Reading text »
-- Start --

(Adds consumer sentiment data, analyst comments, updates markets)
* Housing starts fall 5.5 percent in May
* Building permits drop 4.9 percent
* Housing completions increase 5.6 percent
By Lucia Mutikani
WASHINGTON, June 16 (Reuters) - U.S. homebuilding fell for a third straight month in May to the lowest level in eight months as construction activity declined broadly, suggesting that housing could be a drag on economic growth in the second quarter.
Housing starts weakened despite a dearth of properties on the market, which is hurting sales and boosting prices. Economists blame shortages of labor and land for the downturn. Demand for housing remains strong, underpinned by a tightening labor market.
“The recent stall in homebuilding is bad news for growth,” said Gus Faucher, chief economist at PNC Financial in Pittsburgh. “A shortage of construction workers may be weighing on the construction industry, and in some parts of the country short supply of land to build on is also a factor.”
Housing starts dropped 5.5 percent to a seasonally adjusted annual rate of 1.09 million units, the Commerce Department said on Friday. That was the lowest level since September 2016 and confounded economists’ expectations for a rise to a 1.22 million-unit pace.
Homebuilding fell 2.4 percent on a year-on-year basis. Building permits last month fell 4.9 percent to a pace of 1.17 million units, the lowest level since April 2016.

-- End --

Written tasks »
1. According to the article on U.S. homebuilding, what seasonally adjusted annual rate did housing starts fall to in May?
2. Carry on the article about the May drop in U.S. homebuilding, starting after its last sentence.

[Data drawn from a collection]
-- Start --

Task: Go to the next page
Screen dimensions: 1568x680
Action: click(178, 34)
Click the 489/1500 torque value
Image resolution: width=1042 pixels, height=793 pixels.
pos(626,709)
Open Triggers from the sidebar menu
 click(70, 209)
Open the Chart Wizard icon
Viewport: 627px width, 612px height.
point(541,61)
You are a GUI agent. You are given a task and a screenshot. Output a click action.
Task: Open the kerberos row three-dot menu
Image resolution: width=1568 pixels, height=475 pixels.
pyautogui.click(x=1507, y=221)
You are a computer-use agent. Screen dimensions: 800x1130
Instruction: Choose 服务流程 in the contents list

-- End --
-- Start --

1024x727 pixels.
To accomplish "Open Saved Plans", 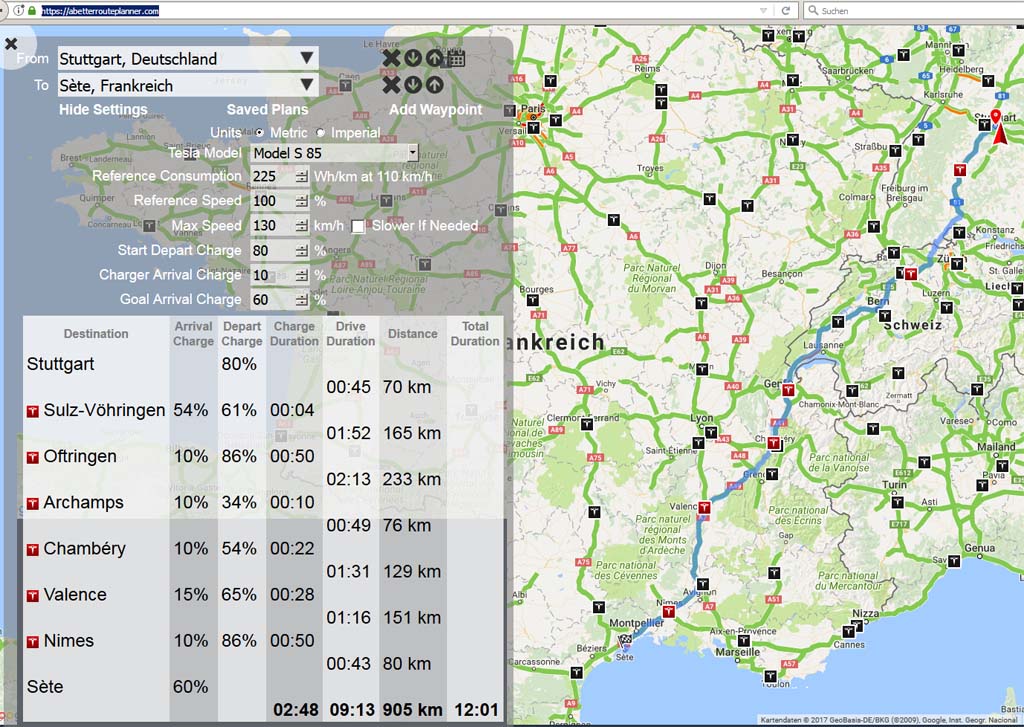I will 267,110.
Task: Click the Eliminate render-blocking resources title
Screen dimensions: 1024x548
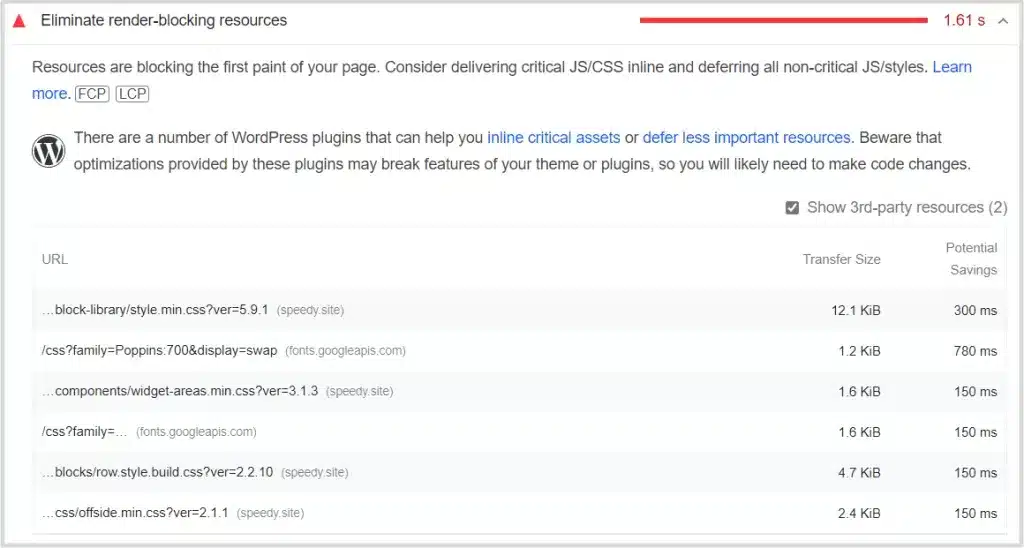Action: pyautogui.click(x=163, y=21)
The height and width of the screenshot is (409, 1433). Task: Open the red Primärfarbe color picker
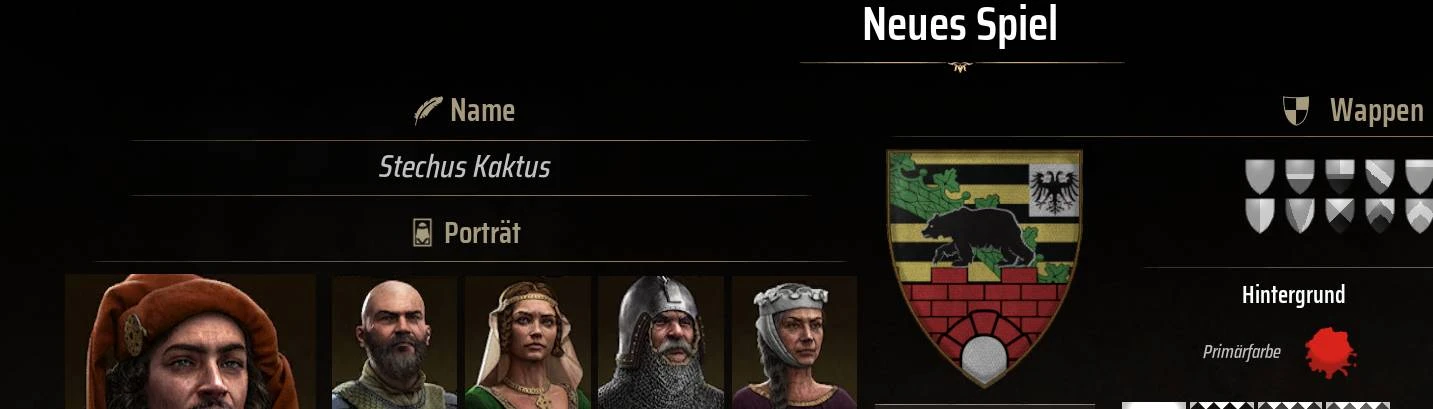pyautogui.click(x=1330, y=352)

-- End --

The responses »
1. 1.09 million units

2.
The housing data added to weak reports on retail sales, manufacturing production and inflation in tempering expectations of a sharp acceleration in economic growth in the second quarter. Another report on Friday showed a dip in consumer sentiment in early June.
Housing has contributed to gross domestic product for two straight quarters. The Atlanta Federal Reserve cut its estimate for second-quarter GDP to a 2.9 percent annualized rate from a 3.2 percent pace. The economy grew at a 1.2 percent pace in the first quarter.
U.S. government bond prices were trading higher, while the dollar fell against a basket of currencies. The PHLX housing index dropped 0.23 percent, with shares in the nation’s largest homebuilder, D.R. Horton, declining 1.12 percent.
U.S. stocks fell as shares of Wal-Mart and other retailers were hammered after Amazon.com announced its entry into the brick-and-mortar retail business with its $13.7 billion deal to buy upscale grocer Whole Foods.
Single-family homebuilding, which accounts for the largest share of the residential housing market, decreased 3.9 percent to a 794,000 unit-pace last month, also the lowest level in eight months. Single-family home construction has lost momentum since racing to near a 9-1/2-year high in February.
Single-family building permits fell 1.9 percent to a 779,000 unit-rate. The third straight monthly decline in permits left them below the housing starts level, suggesting single-family homebuilding may remain weak in the coming months.
Economists blame the moderation on supply constraints rather than demand for housing, which remains underpinned by a strong labor market. With the unemployment rate at a 16-year low of 4.3 percent, workers’ wages are gradually rising.
While mortgage rates have risen, they remain low by historical standards. A survey on Thursday showed a dip in homebuilder confidence in June, with homebuilders expressing frustration over ongoing shortages of skilled labor and building lots.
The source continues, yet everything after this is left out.